Luna tomó asiento donde su padre le indicó y dirigió una mirada impávida al abogado, que estaba de pie frente a la chimenea y rebuscaba algo en su maletín. Luna creyó que estaba algo estropeado, que él debía invertir en un nuevo maletín. El cuero estaba completamente arañado por las esquinas. Aunque seguro que le pagarían bien con el dinero de su abuelo así que pronto tendría el último modelo en sus manos. Aquel pensamiento la hizo enfadar porque estar enfadado es mucho más fácil que abrazar la tristeza.

El abogado extrajo un papel. Luna reconoció la caligrafía de su abuelo.

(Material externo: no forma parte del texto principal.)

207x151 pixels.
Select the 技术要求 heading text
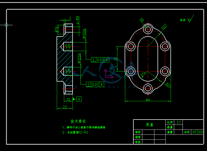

‒Antes de comenzar, quisiera darles mis condolencias‒dijo el abogado con tono condescendiente. Luna odiaba que sintieran pena por ellos, cuando la única que de verdad estaba sufriendo era ella. A los demás se les caía la baba esperando saber qué habían heredado, parecían perros a los que su dueño tienta con un buen filete‒. El señor Wardwell no ha dejado ningún cabo sin atar. No ha quedado en vuestras manos el dividiros la herencia. El señor Wardwell sabe que «habría sido una cacería si hubiese dejado todo su patrimonio en vuestras manos». No son mis palabras, son las suyas‒dijo, alzando la vista del papel‒. Me pidió expresamente que os lo dijera.

Luna no fue consciente, pero esbozó una sonrisa de orgullo. Alguien en la sala resopló.

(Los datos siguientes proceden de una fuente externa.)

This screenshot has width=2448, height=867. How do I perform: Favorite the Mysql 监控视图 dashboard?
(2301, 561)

‒Bien. Pasemos a lo importante‒continuó diciendo el abogado y leyó de nuevo‒. El señor Wardwell ha dejado un fideicomiso para sus nietos Abra y Castriel Harrigan que cubre sus estudios universitarios y sus residencias durante esos años.

Los hermanos mellizos se miraron con una sonrisa y ojos maquiavélicos. Ellos también parecían contentos con la muerte del abuelo. A Luna se le revolvieron las tripas.

‒Para su hija y su yerno, Marceline y Andrew Harrigan, ha dejado una suma de 100 000 dólares que pronto será ingresada en sus cuentas. Espera que «con eso paguen sus deudas y puedan vivir sin una soga al cuello».

El abogado los miró por encima de las gafas. Marceline le dio otra calada al cigarrillo, en sus mejillas traslucía el rubor de la vergüenza.

‒Gracias, papá, por tu puta discreción‒susurró, sin éxito, Marceline y echó el humo por la boca.

‒Para su hijo y su nuera, Wyatt y Hazel Wardwell, ha dejado una suma de 150 000 dólares y un seguro contratado que cubre todos los gastos del tratamiento del pequeño Jeremiah. Así como os ha cedido la casa de la playa. Él mismo asegura que «el mar y el agua salada en el aire son lo que mi pequeño Jeremiah necesita para aumentar su fuerza y prolongar su dulce vida».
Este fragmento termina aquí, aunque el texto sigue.